Its operation method employs the BIOS 10 to send the frequency setting value set by the user to the logic control circuit 120 of the clock generating IC 12. The crystal oscillator 124 of the clock generating IC 12 will generate a clock signal with a constant period and send it to the PLL spread-spectrum unit 122. Subsequently, the PLL spread-spectrum unit 122 will send the clock signal to the logic control circuit 120, microprocessor frequency control unit 126, PCI frequency control unit 128, AGP frequency control unit 130 and DDR memory frequency control unit 132, respectively. Then, the logic control circuit 120 will generate the frequencies necessary for the peripheral components.
At present, users usually raise the operation frequency of the CPU to obtain the best performance. Sometimes, they may raise the frequency of the CPU excessively. This causes a system to be unstable, to crash or to malfunction. In these situations, the watchdog mechanism may also be unable to work. In the worse case, the user needs to delete the data stored by CMOS components. However, this reinitializes the system and causes the user further inconvenient.

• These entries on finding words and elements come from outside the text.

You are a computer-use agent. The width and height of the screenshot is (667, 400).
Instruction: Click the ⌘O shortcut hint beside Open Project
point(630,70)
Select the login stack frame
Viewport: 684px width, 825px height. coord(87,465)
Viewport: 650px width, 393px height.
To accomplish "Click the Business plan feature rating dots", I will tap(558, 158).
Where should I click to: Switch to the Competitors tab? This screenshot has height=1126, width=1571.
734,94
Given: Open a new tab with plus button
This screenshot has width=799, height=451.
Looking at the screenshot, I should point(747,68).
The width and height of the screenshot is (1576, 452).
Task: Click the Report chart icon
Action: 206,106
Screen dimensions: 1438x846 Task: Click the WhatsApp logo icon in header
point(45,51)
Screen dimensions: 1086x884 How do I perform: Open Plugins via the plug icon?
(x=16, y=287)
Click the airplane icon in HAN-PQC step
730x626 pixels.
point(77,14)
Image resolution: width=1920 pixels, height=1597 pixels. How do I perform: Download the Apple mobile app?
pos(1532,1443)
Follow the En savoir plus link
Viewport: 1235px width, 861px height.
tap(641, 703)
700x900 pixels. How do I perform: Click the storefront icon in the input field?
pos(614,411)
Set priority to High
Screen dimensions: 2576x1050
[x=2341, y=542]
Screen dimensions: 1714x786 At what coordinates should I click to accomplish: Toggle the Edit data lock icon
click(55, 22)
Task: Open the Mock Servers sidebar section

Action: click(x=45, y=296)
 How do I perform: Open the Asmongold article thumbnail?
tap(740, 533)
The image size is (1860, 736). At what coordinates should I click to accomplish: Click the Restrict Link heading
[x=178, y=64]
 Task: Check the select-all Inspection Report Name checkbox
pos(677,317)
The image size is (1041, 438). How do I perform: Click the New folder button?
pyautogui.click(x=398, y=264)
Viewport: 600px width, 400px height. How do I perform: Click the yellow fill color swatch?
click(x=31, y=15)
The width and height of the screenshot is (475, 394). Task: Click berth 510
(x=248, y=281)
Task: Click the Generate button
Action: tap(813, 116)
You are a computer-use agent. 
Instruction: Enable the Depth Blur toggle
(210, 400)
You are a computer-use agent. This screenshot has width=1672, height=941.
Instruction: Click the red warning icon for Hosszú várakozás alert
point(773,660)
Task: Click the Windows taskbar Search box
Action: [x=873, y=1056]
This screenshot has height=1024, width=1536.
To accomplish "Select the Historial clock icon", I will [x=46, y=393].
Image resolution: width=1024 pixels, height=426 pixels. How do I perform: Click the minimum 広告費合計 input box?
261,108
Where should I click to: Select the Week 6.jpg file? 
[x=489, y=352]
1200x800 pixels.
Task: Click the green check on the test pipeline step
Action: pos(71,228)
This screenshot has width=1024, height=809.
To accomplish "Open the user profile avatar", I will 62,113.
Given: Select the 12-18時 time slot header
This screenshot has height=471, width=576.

Further, after the operating system switches to the sleep mode, the host computer still needs to keep providing some electricity to the clock generator so as to make it able to output the last operation frequency normally when the system is woken up.
If the host computer doesn't keep providing some electricity to the clock generator, the BIOS will reset the operation frequency when the system is woken up. Such a way will require the capacity of the EEPROM used to store the BIOS to be larger. At the same time, it will cause the software engineer more trouble.
Accordingly, as discussed above, the prior art still has some drawbacks that could be improved. The present invention aims to resolve the drawbacks in the prior art.